Connecting values. Start by looking from outside in. Ask everyone to suggest values that they think stakeholders would expect or want the team to hold. Select three that seem important and write one on each side of a triangle. Now draw another triangle, upside down inside the first. Explore together the connecting values between the first three and write these on the sides of the smaller triangle. Keep doing this until you see recurring themes. These are the deeper values that will connect the team and its stakeholders.

What value will this create? This deceptively simple question can be asked whenever there is a major decision to be made. Each team member can take the perspective of a different stakeholder to review and contextualise the arguments.

Aligning individual and collective values. Start by asking everyone to identify five key values they hold. Sharing these with team colleagues, they then identify values, which they hold in common and are relevant at a team level.

Then the team select the top five shared values and consider the following questions:

  • When in the work of this team do we exhibit this value in practice? And when do we not?
  • How do we react when others (inside or outside the team) behave in a way contrary to this value?
  • What could we start doing to reinforce this value?
  • What could we stop dong to reinforce this value?
  • How can we make stakeholders aware of this value and how important it is to us?

The value-added of team coaching

At its simplest, team coaching creates value for teams by helping them create value for their stakeholders. It does so primarily by helping the team understand its internal and external systems – which allows them to make better decisions and achieve higher levels of purposeful collaboration.

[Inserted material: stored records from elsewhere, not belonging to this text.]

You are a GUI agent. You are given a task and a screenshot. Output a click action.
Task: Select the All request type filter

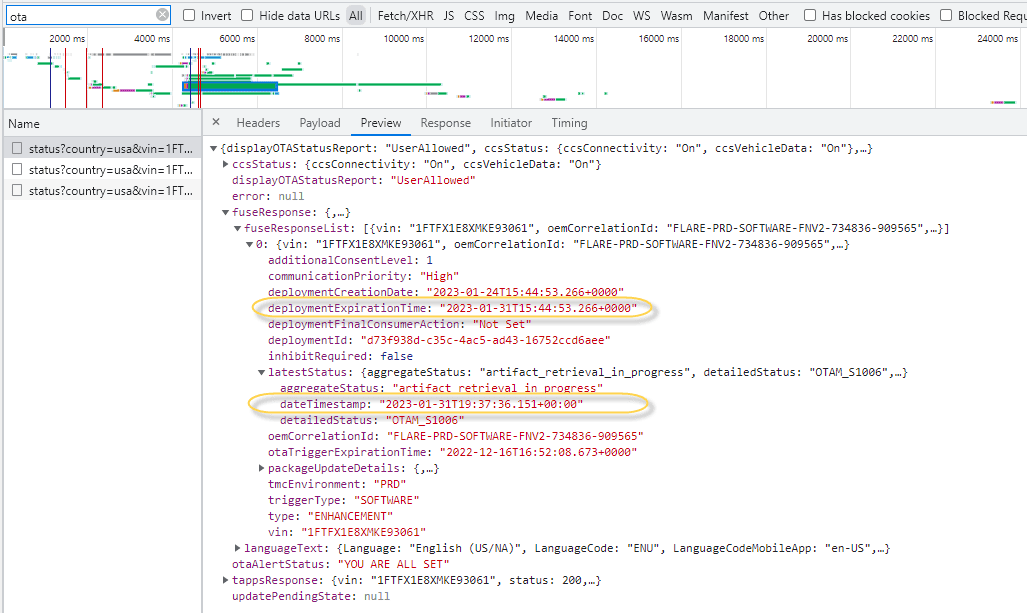point(356,16)
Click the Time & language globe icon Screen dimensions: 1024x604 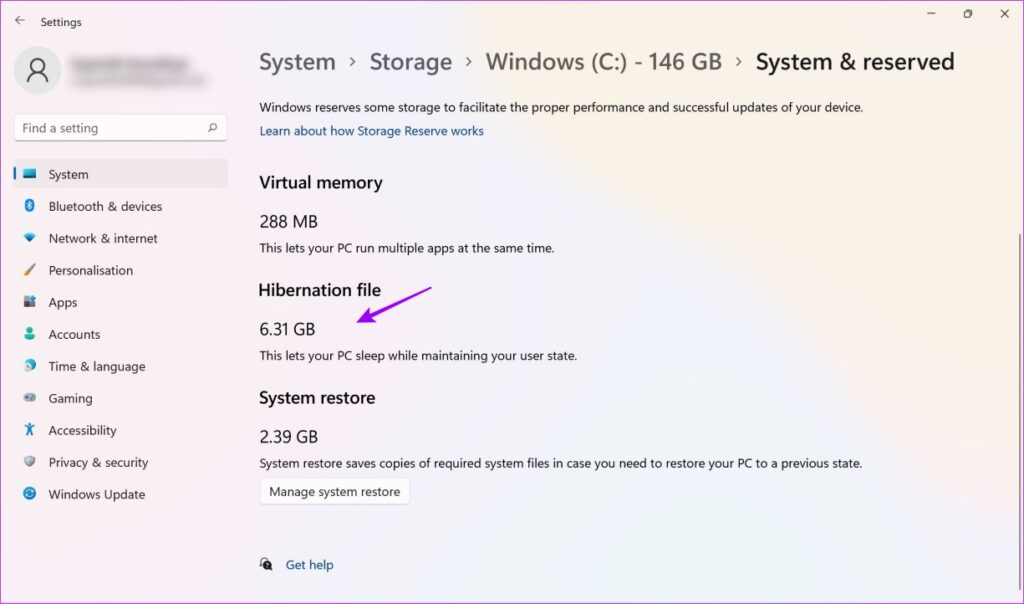coord(30,366)
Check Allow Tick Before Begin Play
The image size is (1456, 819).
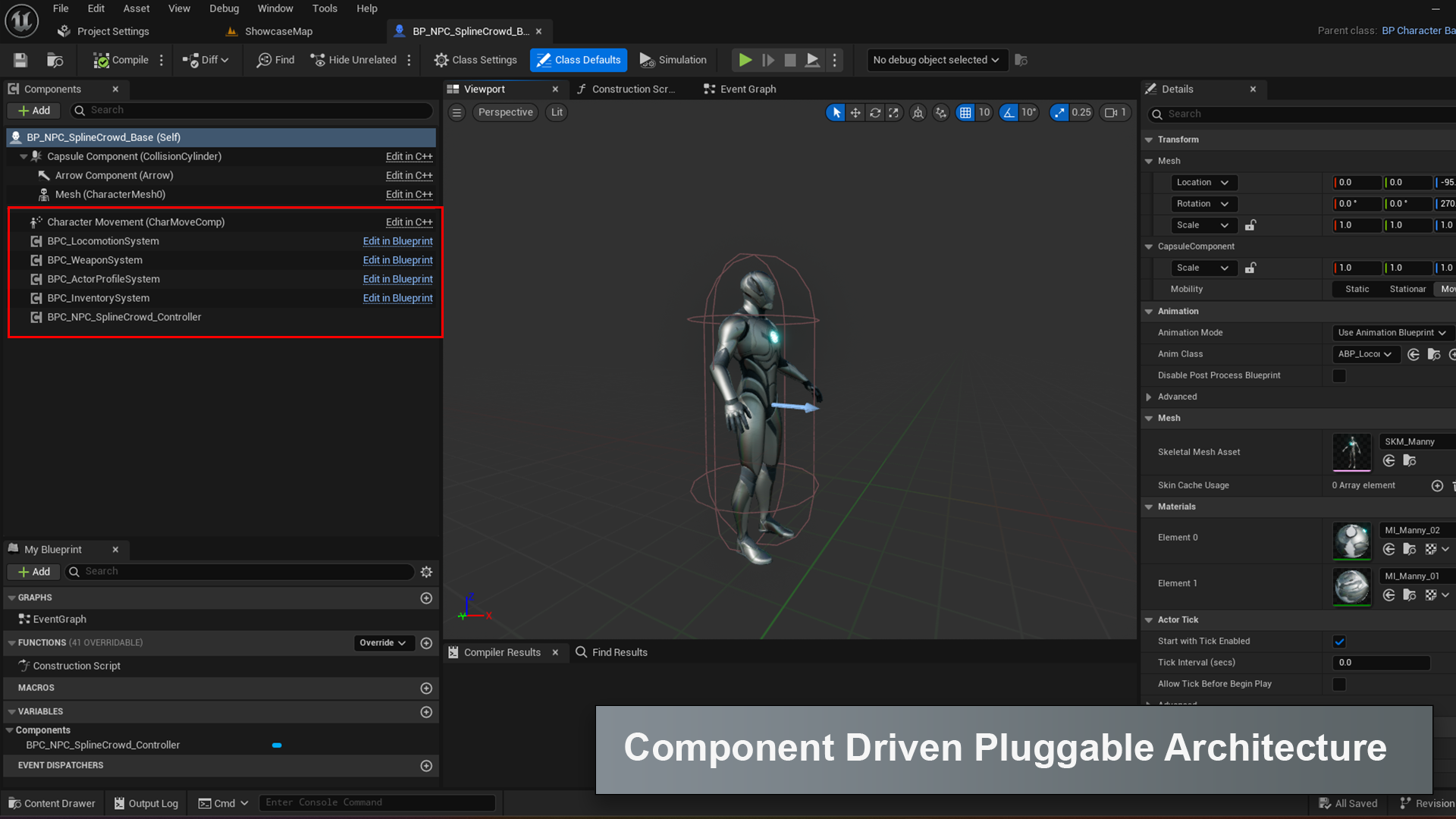point(1339,684)
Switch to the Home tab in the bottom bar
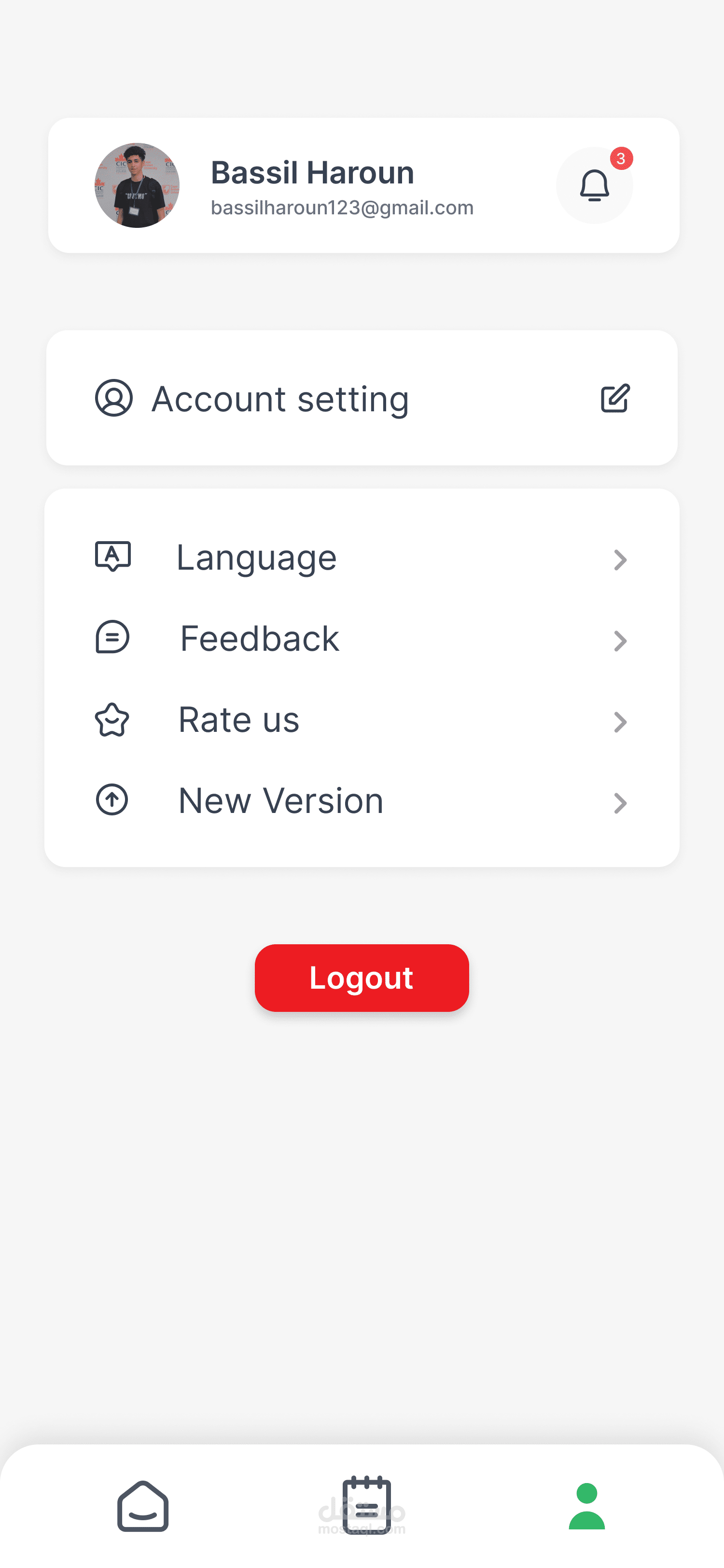 point(143,1506)
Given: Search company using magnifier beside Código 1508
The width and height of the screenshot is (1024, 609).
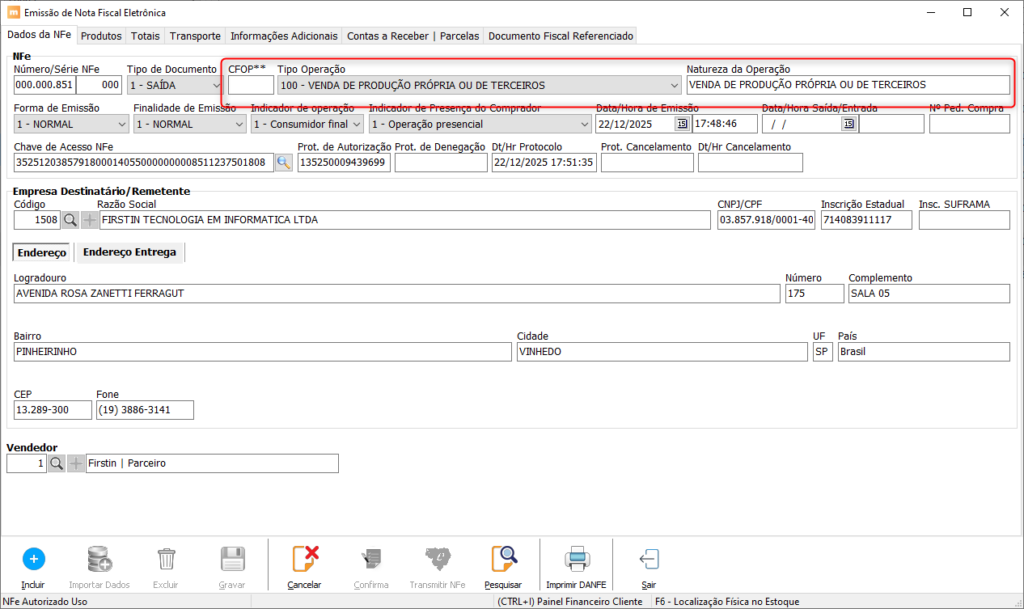Looking at the screenshot, I should (70, 219).
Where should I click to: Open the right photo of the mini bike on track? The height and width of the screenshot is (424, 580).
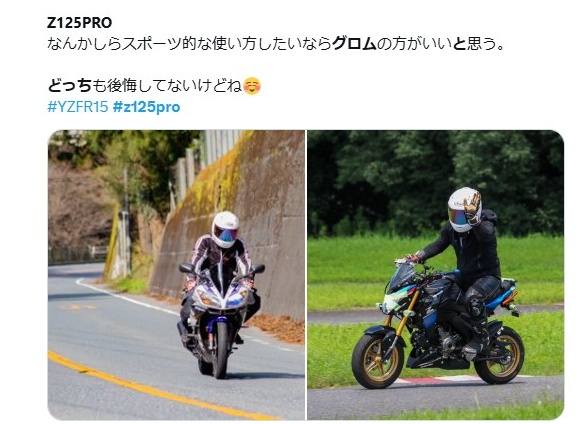(x=436, y=275)
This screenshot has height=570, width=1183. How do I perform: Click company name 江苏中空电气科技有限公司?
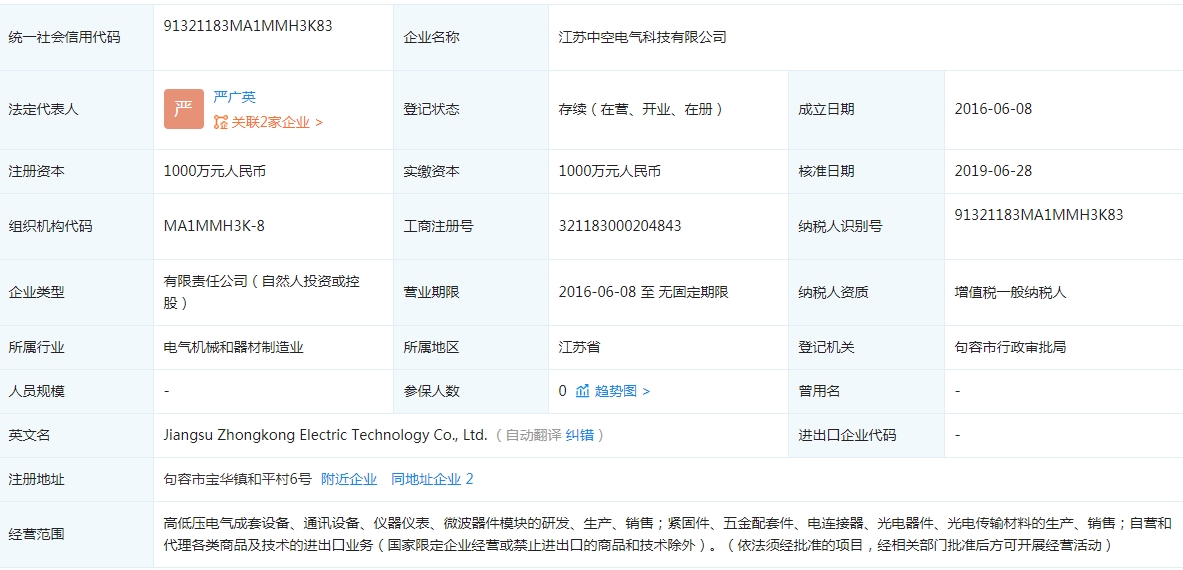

Hence, it enables the team to deliver performance (becoming better at doing what it does now and removing obstacles to collective endeavour), create capability (improving processes and relationships that permit enhanced future performance) and capacity (adapting the system to produce higher value with fewer resources).

Very often, a team coaching assignment will be encased in specific performance outcomes that can be measured with relative ease – for example, faster throughput of work or fewer customer complaints. These are generally performance issues. Yet the most durable value-added usually comes from capability and capacity outcomes. These might include, for example: improved strategic planning, better communications or clearer accountabilities. They may also include improvements in how fast the team learns and adapts to its environment (what’s happening within and around it systems). And gains collective self-confidence, psychological safety and the sense of shared self-efficacy.

Team coaching also adds value by role modelling teaming behaviours (especially when, as in recommended good practice, there are two team coaches working together), so that the team gradually learns to coach itself. The coaching task is complete when the team doesn’t need input from the coach to behave in this way!